Dans le tumulte discret des marchés, là où la terre parle à travers ses fruits et ses feuilles, les prix dessinent une carte mouvante du vivant, oscillant entre abondance capricieuse et rareté passagère et c’est presque un théâtre où radis et piments jouent leur partition sous le regard attentif des étals colorés .
🟩 Bilan depuis janvier .
une poussée contrastée
Les hausses racontent une vitalité agricole marquée par certaines cultures racines et fruitières : le radis explose littéralement avec +100 %, signal rare d’un déséquilibre net entre offre et demande, suivi par les bacoves verts (+25 %) et les ignames jaunes (+17,9 %), piliers alimentaires ancrés dans les habitudes locales, tandis que les agrumes comme les pamplemousses (+16,7 %) confirment une tension progressive sur les productions fruitières .
en parallèle, les baisses dessinent une autre réalité, plus fragile, où l’oseille chute fortement (-34 %), accompagnée d’un effondrement notable des différentes variétés de concombres (-27 % à -26 %), des herbes comme la ciboule (-25,2 %) et des produits emblématiques comme le piment végétarien (-23,1 %), révélant possiblement des surplus ou des fluctuations saisonnières mal anticipées .
🟨 Sur le mois précédent .
un marché nerveux et instable.
À court terme, le marché s’agite davantage encore, avec une hausse marquée du navet (+21,7 %) et des aubergines et christophines (+14,3 %), traduisant une tension rapide sur certains légumes de base, tandis que la ciboule, paradoxalement en baisse sur le long terme, rebondit ici (+11,3 %), preuve d’un marché volatil et réactif aux cycles courts .
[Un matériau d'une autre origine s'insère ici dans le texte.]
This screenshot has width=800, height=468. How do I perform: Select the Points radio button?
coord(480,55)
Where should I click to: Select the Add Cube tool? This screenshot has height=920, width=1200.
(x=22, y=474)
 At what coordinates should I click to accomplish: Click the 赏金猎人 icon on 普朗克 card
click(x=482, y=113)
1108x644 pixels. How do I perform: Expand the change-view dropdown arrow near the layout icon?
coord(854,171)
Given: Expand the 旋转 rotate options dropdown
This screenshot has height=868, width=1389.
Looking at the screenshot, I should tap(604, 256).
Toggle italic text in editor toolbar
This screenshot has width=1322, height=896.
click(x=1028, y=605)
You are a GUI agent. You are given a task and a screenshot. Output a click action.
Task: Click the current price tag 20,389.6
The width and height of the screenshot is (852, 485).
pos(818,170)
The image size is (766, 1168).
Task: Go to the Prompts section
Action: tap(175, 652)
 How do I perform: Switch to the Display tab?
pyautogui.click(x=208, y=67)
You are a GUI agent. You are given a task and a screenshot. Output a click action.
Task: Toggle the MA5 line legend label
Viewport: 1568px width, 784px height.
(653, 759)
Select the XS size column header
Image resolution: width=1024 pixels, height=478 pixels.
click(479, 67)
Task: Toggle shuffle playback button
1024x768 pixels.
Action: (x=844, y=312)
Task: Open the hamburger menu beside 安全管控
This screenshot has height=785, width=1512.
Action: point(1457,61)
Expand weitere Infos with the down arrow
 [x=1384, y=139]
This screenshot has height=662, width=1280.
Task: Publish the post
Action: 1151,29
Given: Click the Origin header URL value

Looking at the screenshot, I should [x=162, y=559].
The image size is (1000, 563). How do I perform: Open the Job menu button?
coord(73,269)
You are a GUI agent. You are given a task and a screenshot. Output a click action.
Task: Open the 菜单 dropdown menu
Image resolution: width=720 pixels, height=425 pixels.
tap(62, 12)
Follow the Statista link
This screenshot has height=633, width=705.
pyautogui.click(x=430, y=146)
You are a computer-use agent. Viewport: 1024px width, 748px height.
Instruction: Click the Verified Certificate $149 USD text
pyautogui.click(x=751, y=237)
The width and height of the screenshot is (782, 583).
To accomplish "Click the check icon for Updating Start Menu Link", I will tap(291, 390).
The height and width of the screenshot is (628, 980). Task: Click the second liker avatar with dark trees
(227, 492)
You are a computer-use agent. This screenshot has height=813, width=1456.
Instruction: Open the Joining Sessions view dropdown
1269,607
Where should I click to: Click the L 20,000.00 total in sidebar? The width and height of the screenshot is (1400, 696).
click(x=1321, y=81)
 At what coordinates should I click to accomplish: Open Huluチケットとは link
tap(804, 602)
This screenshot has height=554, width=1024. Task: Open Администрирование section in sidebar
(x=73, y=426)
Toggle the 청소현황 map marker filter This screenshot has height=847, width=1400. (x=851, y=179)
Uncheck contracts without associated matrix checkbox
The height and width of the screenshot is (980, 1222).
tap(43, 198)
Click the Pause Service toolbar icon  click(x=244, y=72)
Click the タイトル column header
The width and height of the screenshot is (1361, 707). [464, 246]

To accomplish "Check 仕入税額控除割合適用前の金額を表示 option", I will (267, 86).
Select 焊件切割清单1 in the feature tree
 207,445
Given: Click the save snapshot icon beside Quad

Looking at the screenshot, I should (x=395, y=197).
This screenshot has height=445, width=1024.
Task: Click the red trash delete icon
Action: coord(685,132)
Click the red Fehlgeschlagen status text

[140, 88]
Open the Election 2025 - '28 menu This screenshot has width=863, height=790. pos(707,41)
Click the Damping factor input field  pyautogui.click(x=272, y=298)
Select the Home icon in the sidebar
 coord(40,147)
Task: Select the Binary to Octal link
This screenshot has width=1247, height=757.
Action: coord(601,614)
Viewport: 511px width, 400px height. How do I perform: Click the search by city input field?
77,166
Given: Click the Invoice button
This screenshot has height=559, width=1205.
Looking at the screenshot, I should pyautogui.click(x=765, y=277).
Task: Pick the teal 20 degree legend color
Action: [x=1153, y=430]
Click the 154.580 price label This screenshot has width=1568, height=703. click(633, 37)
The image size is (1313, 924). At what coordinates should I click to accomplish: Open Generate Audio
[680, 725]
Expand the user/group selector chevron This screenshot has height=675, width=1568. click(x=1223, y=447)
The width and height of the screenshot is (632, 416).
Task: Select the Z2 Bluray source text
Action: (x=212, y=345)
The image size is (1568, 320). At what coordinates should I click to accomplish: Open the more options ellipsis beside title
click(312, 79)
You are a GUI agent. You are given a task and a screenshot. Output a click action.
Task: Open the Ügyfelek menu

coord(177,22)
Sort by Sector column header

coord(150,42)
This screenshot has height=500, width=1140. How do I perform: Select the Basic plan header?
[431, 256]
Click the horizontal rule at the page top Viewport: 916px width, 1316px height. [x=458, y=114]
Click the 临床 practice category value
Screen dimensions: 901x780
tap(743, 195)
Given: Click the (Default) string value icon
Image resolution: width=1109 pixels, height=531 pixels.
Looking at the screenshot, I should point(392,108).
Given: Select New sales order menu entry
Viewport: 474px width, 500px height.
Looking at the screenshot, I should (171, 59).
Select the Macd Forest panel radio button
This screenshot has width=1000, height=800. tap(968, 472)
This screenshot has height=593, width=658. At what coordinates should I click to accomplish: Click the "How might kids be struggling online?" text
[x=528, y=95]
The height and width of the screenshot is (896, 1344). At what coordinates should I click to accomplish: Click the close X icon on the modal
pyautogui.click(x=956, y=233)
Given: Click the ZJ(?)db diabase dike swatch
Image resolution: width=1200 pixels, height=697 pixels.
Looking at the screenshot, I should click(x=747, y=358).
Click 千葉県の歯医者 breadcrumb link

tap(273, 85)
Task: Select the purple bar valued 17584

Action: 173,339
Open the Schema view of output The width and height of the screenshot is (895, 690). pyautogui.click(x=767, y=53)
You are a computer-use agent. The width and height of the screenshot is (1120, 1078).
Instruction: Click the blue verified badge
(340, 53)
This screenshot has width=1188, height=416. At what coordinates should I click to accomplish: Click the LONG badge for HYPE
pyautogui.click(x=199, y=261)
Côté baisses, le choc est brutal pour les concombres piquants (-65,8 %) et longes (-59 %), véritables chutes libres qui interrogent sur une surproduction ou une chute de la demande, suivis par le pitaya (-21,9 %) et la courgette (-21,8 %), tandis que les fruits tropicaux comme l’ananas et la mangue glissent plus modérément, dans une dynamique presque saisonnière .
🎯 Lecture globale .
Entre racines solides et feuillages fragiles,
ce paysage économique agricole révèle une constante , les produits enracinés dans les traditions alimentaires (ignames, bananes à cuire, racines) résistent et montent, tandis que les cultures plus sensibles ou à rotation rapide (feuilles, concombres, herbes) subissent des variations plus brutales, comme si la terre rappelait que tout équilibre reste provisoire .
Derrière les chiffres, une réalité persiste, simple et presque philosophique , le marché n’est jamais qu’un reflet du climat, du travail humain et des habitudes collectives, un miroir vivant où chaque variation invite à observer, comprendre et peut-être réinventer demain.